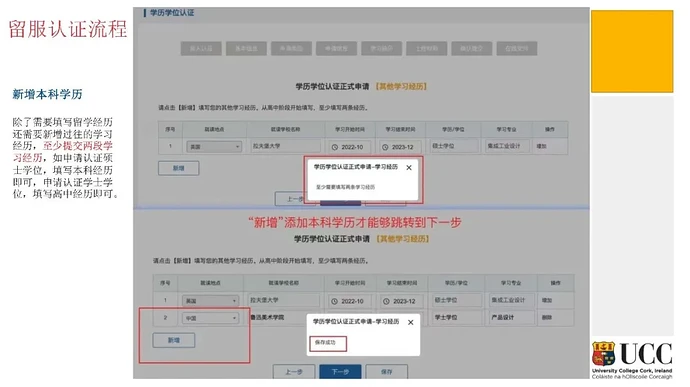Close the dialog warning 至少需要填写两条学习经历
690x387 pixels.
(x=409, y=168)
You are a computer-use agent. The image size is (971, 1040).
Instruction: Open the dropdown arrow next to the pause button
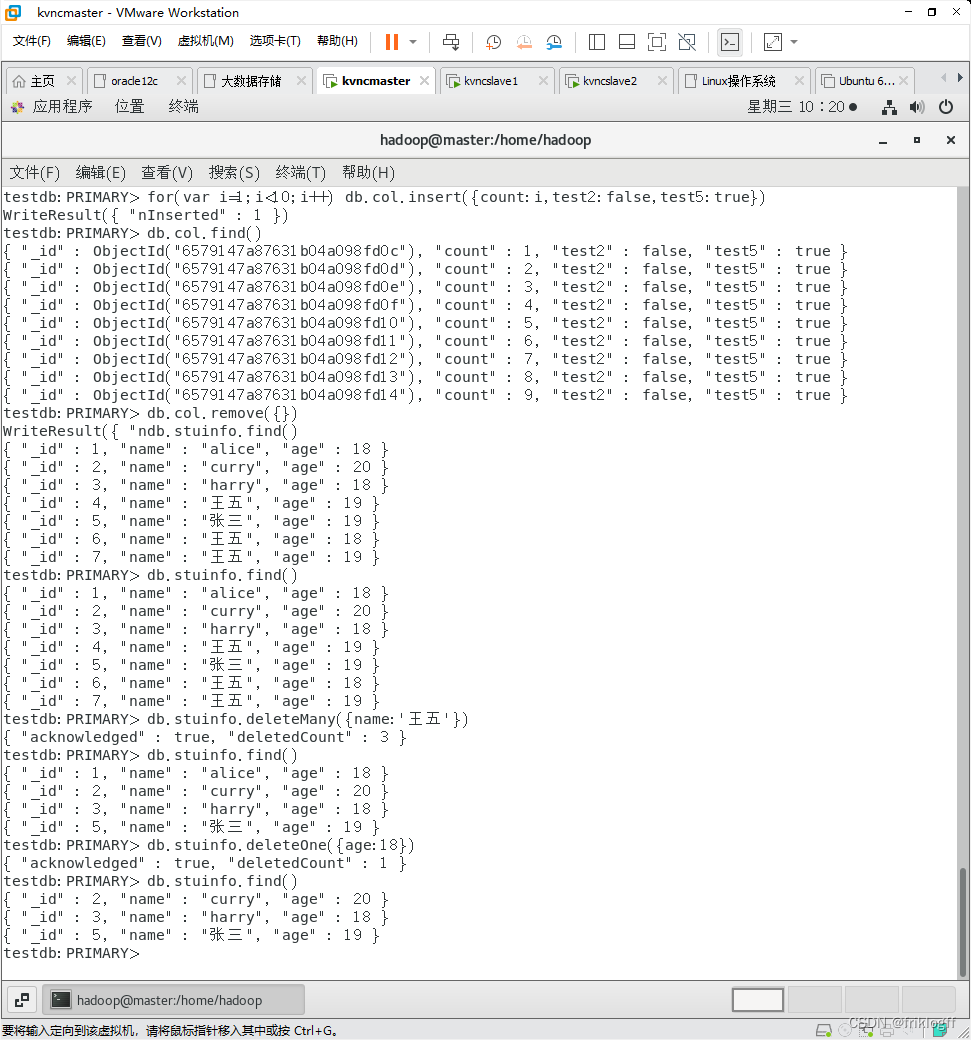(412, 42)
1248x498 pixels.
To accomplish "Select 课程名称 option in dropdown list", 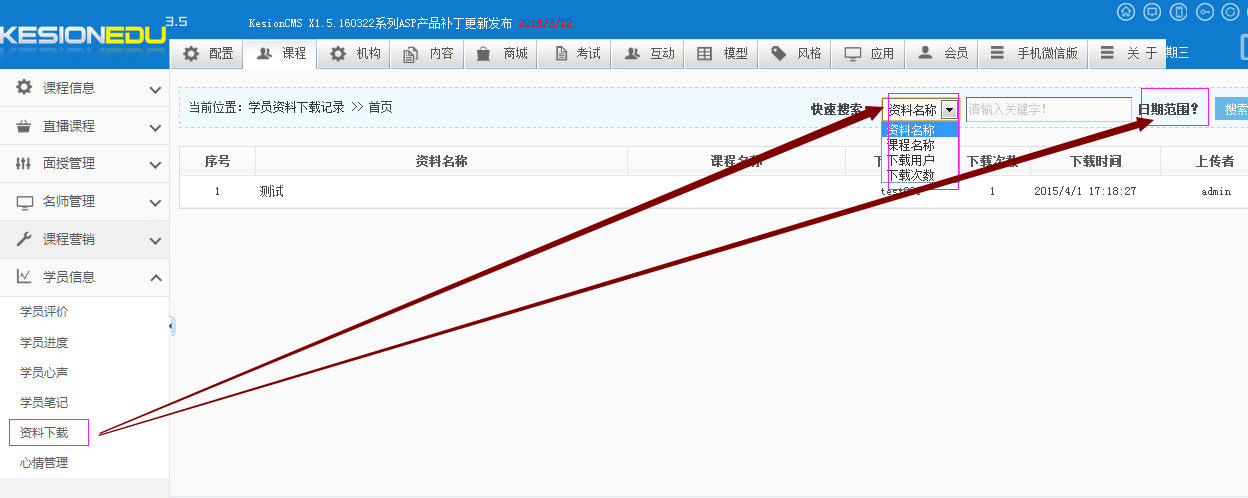I will tap(911, 145).
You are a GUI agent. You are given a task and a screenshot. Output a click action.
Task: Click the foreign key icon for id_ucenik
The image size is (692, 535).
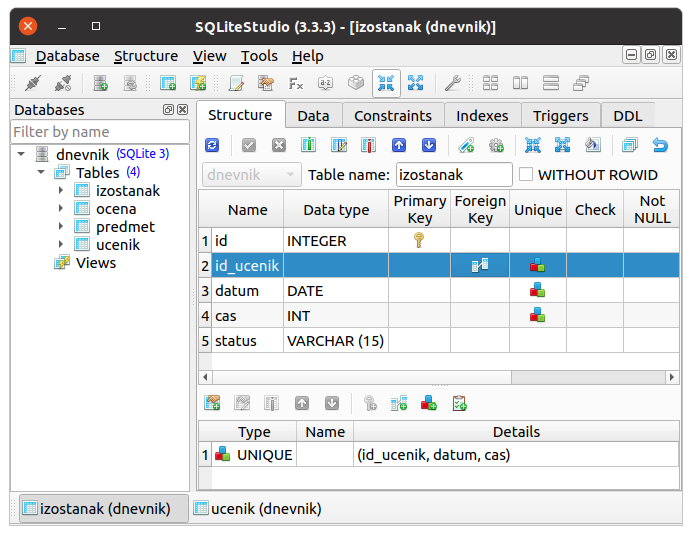480,265
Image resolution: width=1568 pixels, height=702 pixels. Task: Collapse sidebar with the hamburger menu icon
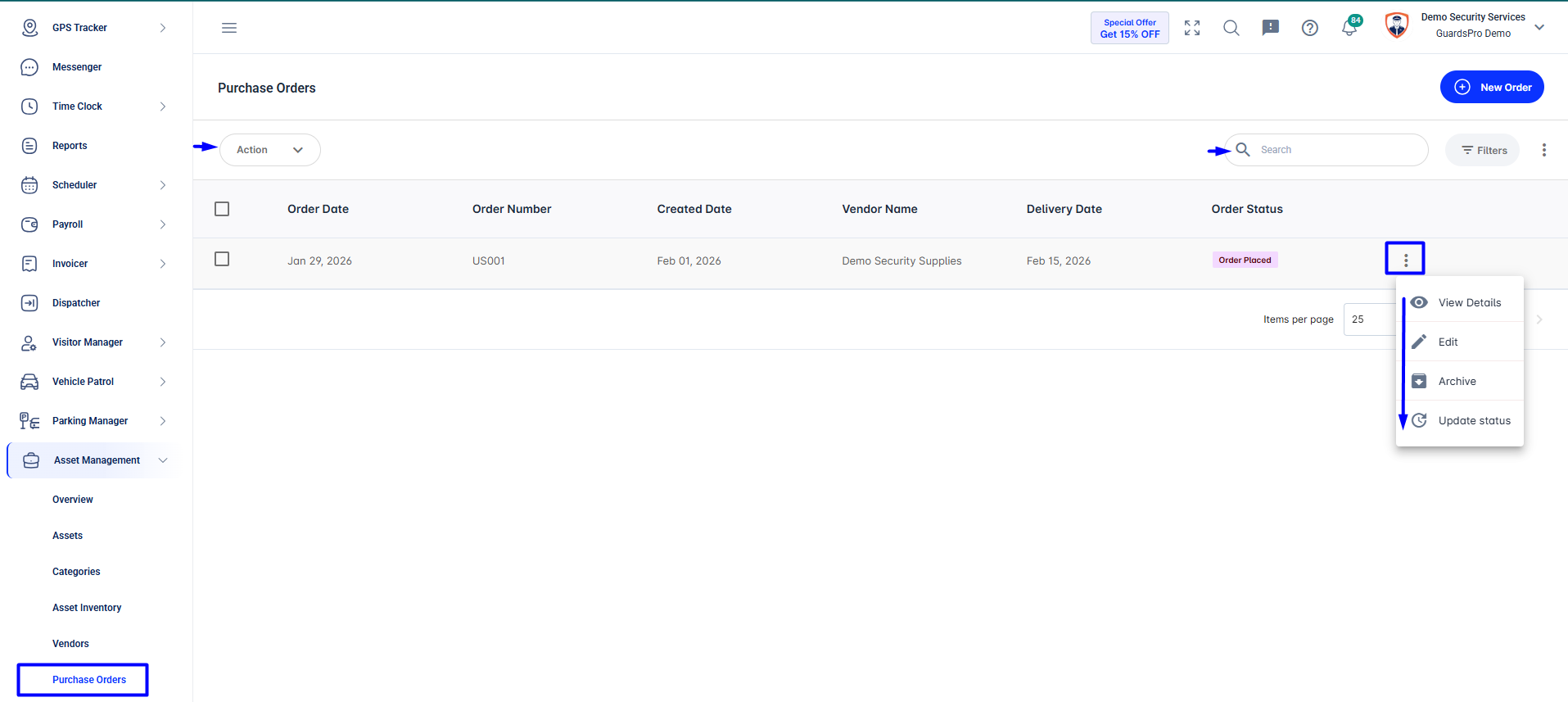(x=229, y=28)
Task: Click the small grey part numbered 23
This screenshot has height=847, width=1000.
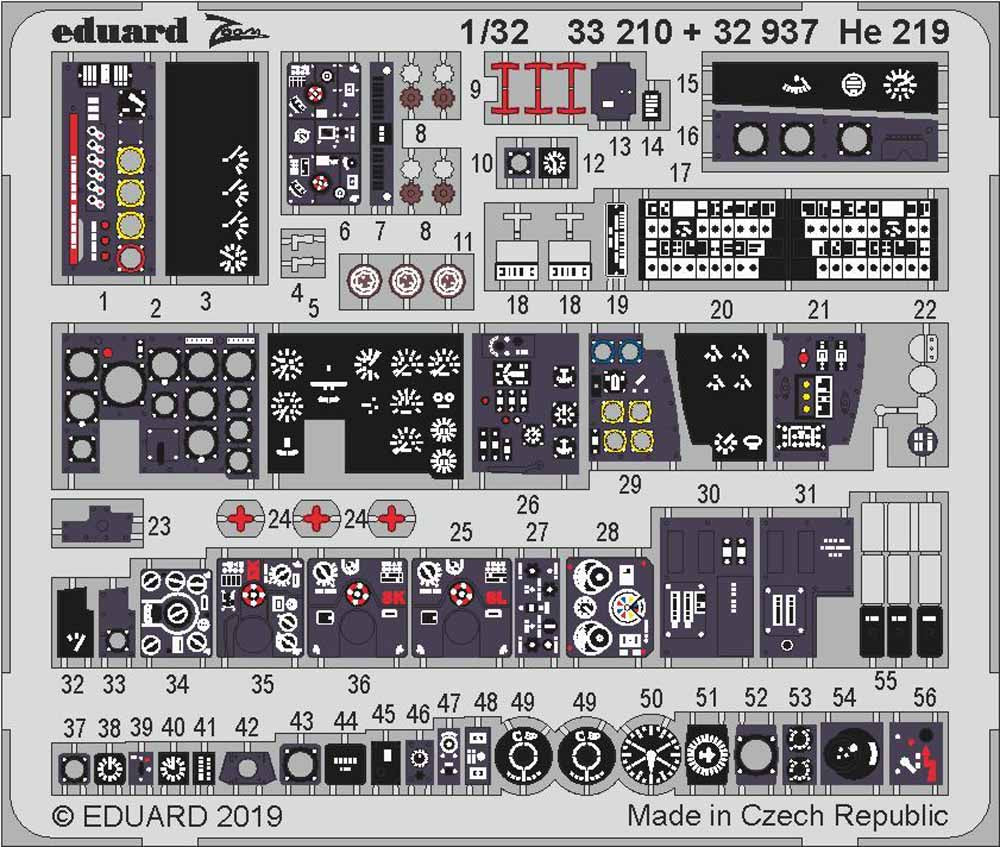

* **What this task involves**:
For each line in the entries that holds "screenshot", return that line.

* **Answer space**:
You are a GUI agent. You are given a task and a screenshot. Output a click action.
This screenshot has height=847, width=1000.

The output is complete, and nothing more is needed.